Balding man with glasses wearing whtie lab coat

John (Tony) Herring, M.D.

Dr. Herring, Professor of Orthopedic Surgery, is a pediatric orthopedic surgeon who has been practicing in the field since 1975. He has edited four editions of Tachdjian’s Pediatric Orthopaedics, considered to be the “bible” of pediatric orthopedic surgery and a basic source of information in residency programs around the world.

Dr. Herring has taught at some 90 visiting professorships through lectures and ward rounds and received the 2019 Regents’ Outstanding Teaching Award. His fellowship program at Scottish Rite is the largest in the country, having trained almost 200 fellows.

“The motivation that has kept me practicing many years past my retirement date is my passion for teaching students, residents, fellows, and others about our specialty.” 

 


Woman with golden brown hair, wearign sun colored shirt and necklace

Heidi Jacobe, M.D., M.S.

Dr. Jacobe, Professor of Dermatology, runs a comprehensive sclerosing skin disorders clinic. She teaches and mentors undergraduates, medical students, and residents. In addition, she has led educational initiatives for the master’s in clinical science and Clinical Scholars program.

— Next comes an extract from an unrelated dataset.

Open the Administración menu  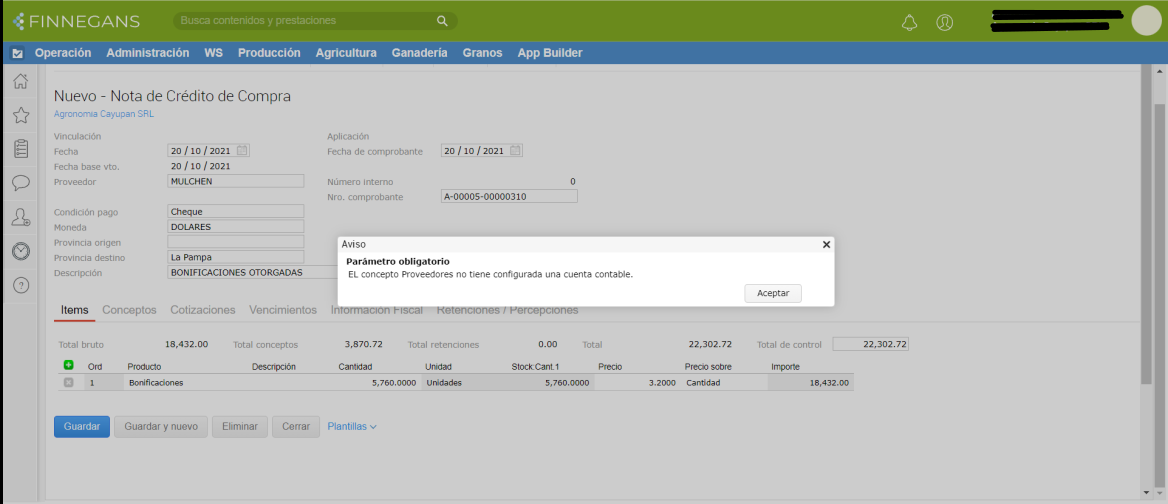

She also holds the James N. Gilliam, M.D. Chair in Dermatology. 

Being a “successful” educator and mentor is easy when brilliant, self-motivated trainees have objectives aligned with your own, she said. But when trainees are struggling, outstanding educators must become unconditional mentors. 

“Unconditional mentors are unafraid to provide honest feedback, work hard to unlock the fire in a trainee with potential, roll up their sleeves to try to figure out problems, and care for the wellness of their trainees,” Dr. Jacobe said. “My goal is to be an unconditional mentor.” 

 


Man with glasses, blue button down shirt

Peter Michaely, Ph.D.

Dr. Michaely is an Assistant Professor of Cell Biology and Assistant Dean of Basic Science Education.

“I try to see or foresee a student difficulty and consider what I would have wanted as a student in my current students’ shoes. While the ideas that come from this reflection are tempered by the necessities of the curriculum, more often than not there are ways to implement new ideas with a little creativity,” he said.

“Teaching for me is very much an activity of the present with an eye toward the future. What was accomplished in the past has but little bearing on students who were not your students when a past deed was accomplished.”

 


Woman with blond hair, tortoise-shel galsses, wearing white lab coat

Lindsey Pershern, M.D.

Dr. Pershern is an Associate Professor of Psychiatry, Director for the Brain and Behavior course, Associate Program Director for the psychiatry residency, and Director of Faculty and Community Education for the Department of Psychiatry. She also serves as Director of the Psychiatry program’s Rural and Public mental health track.

Dr. Pershern’s primary area of interest and expertise in undergraduate medical education has focused on innovative active learning strategies with an emphasis on team-based learning (TBL).

A certified TBL trainer-consultant, she has trained individuals both nationally and internationally in this methodology. She coordinated the integration of TBL activities throughout the Medical School reformed curriculum as well as provides consultation to other institutions, most recently the Texas A&M EnMed program.

 


Man with graying beard, wearing green button down shirt

Thomas M. Wilkie, Ph.D.

Dr. Wilkie, an Associate Professor of Pharmacology and Director of the first-year graduate student Core Course, focuses on Graduate School education “where trainees aim to quickly enter the laboratory and make discoveries,” he said.

Working with faculty and second-year graduate students, Dr. Wilkie was Director of GDD qualifying exams and the companion course, Hypothesis Driven Grant Writing. Dr. Wilkie then launched the online Cancer Discovery Team and #instaMETSA to introduce high school students to biomedical research. During recent summers he taught biology to Tibetan monks at Drepung Monastery in India, a science education program initiated by the Dalai Lama and Emory-Tibet Science Initiative.

“I learn with researchers at all levels, from near and far, how to teach and conduct research,” he said.